Identification of critical autophagy-related proteins in diabetic retinopathy: A multi-dimensional computational study

Abstract

Diabetic retinopathy (DR) is a common consequence of diabetes mellitus and a primary cause of visual impairment in middle-aged and elderly individuals. DR is susceptible to cellular degradation facilitated by autophagy. In this study, we have employed a multi-layer relatedness (MLR) approach to uncover novel autophagy-related proteins involved in DR. The objective of MLR is to determine the relatedness of autophagic and DR proteins by incorporating both expression and prior-knowledge-based similarities. We constructed a prior knowledge-based network and identified the topologically significant novel disease-related candidate autophagic proteins (CAPs). Then, we evaluated their significance in a gene co-expression and a differentially-expressed gene (DEG) network. Finally, we investigated the proximity of CAPs to the known disease-related proteins. Leveraging this methodology, we identified three crucial autophagy-related proteins, TP53, HSAP90AA1, and PIK3R1, which can influence the DR interactome in various layers of heterogeneity of clinical manifestations.

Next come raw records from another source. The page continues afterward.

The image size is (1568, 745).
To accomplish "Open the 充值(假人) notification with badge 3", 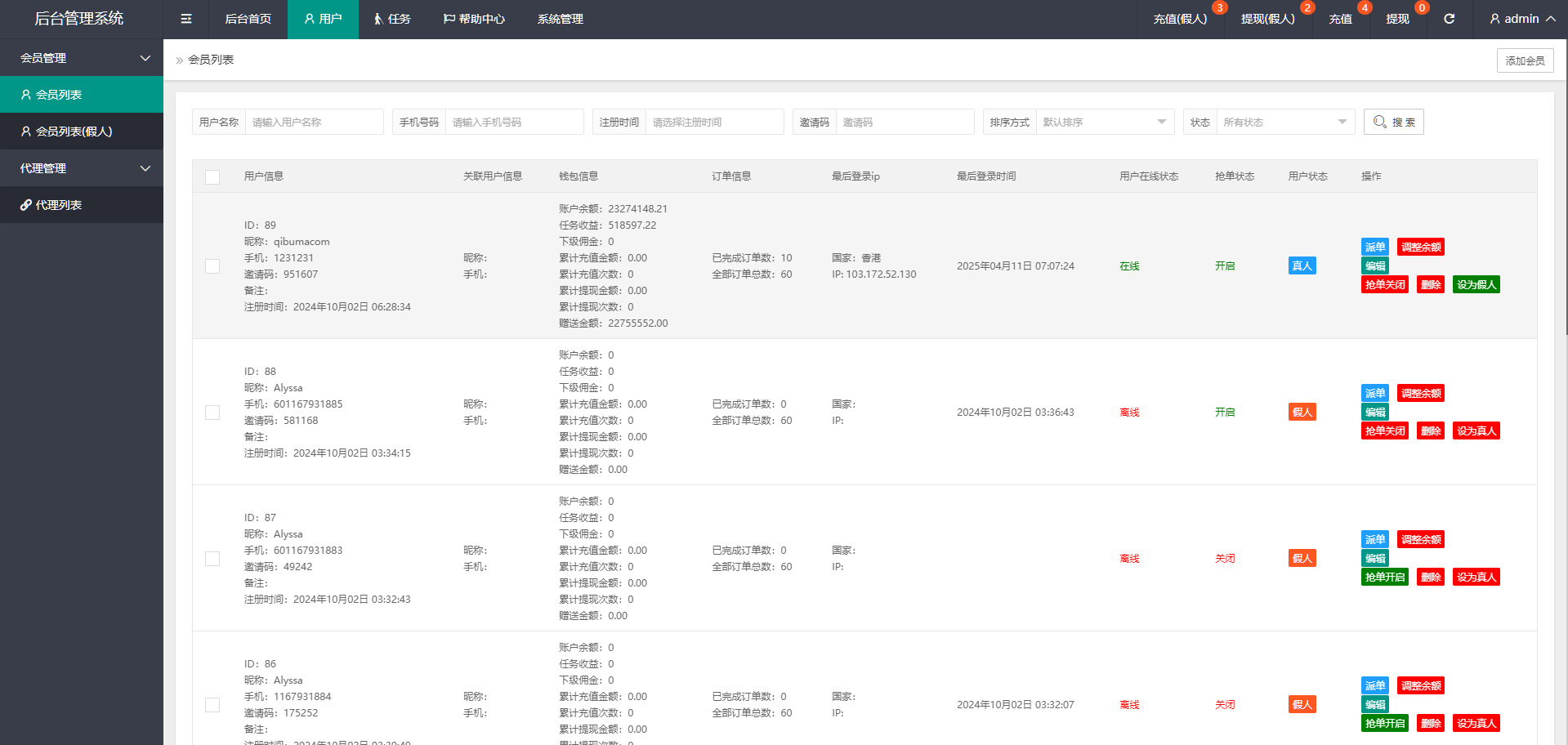I will 1179,19.
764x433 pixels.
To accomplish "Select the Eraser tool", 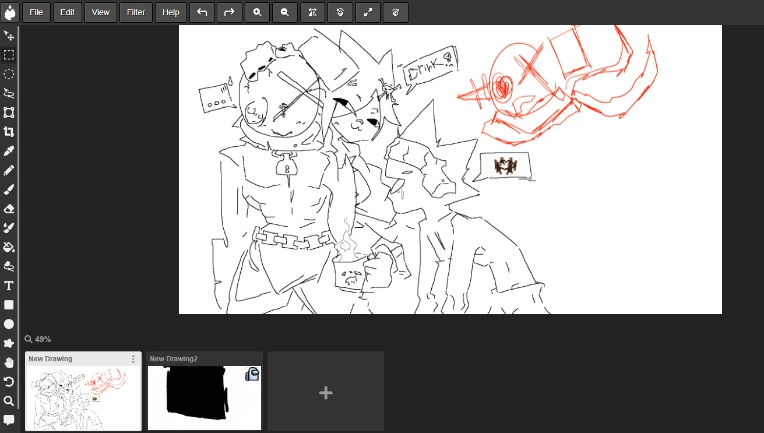I will pos(9,209).
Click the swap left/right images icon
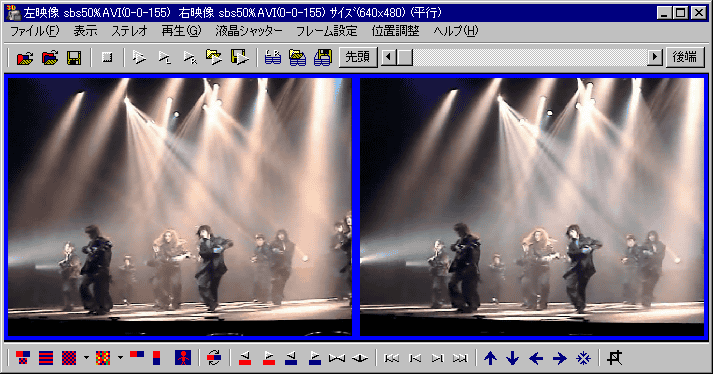Image resolution: width=713 pixels, height=374 pixels. (214, 358)
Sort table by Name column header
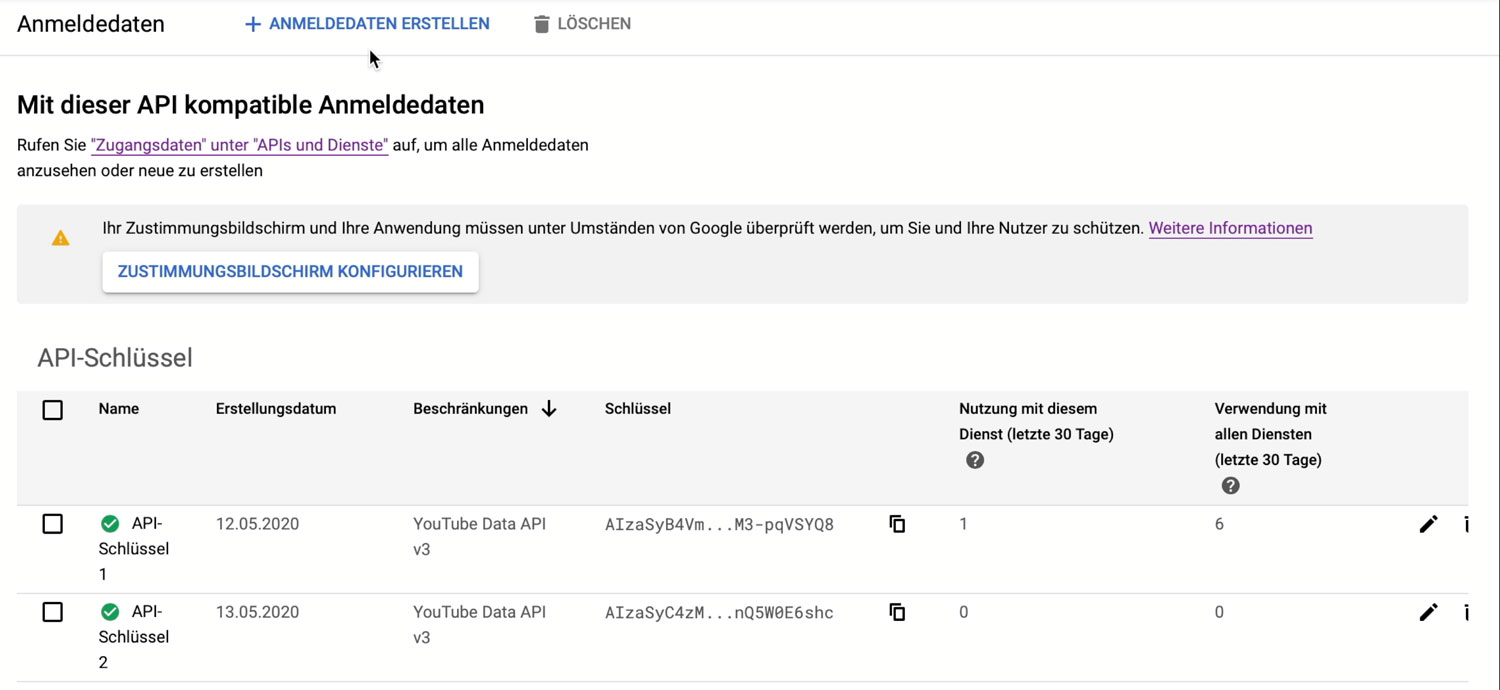 (119, 409)
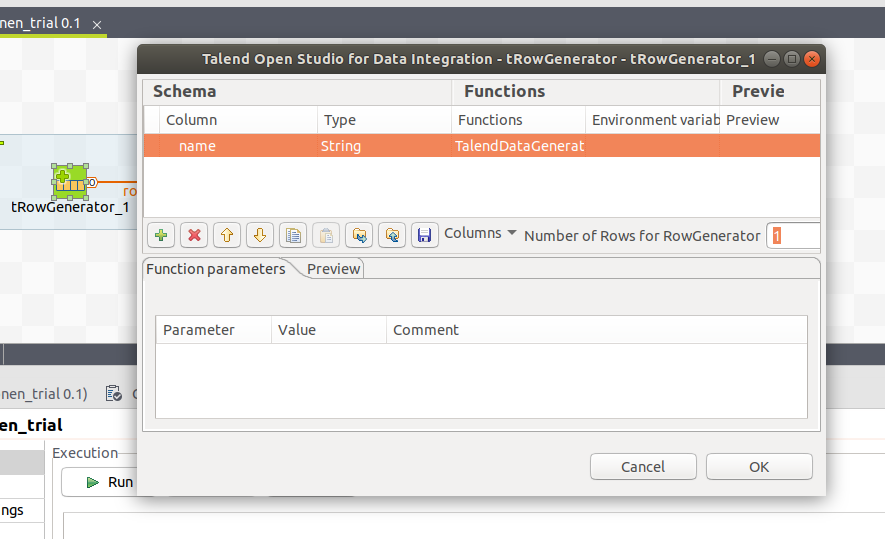Click the Environment variable column header

[654, 120]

They are strongly related to multiple detrimental characteristics of DR, such as pericyte loss, angiogenesis, apoptosis, and endothelial cell migration, and hence may be used to prevent or delay the progression and development of DR. We evaluated one of the identified targets, TP53, in a cell-based model and found that its inhibition resulted in reduced angiogenesis in high glucose condition required to control DR.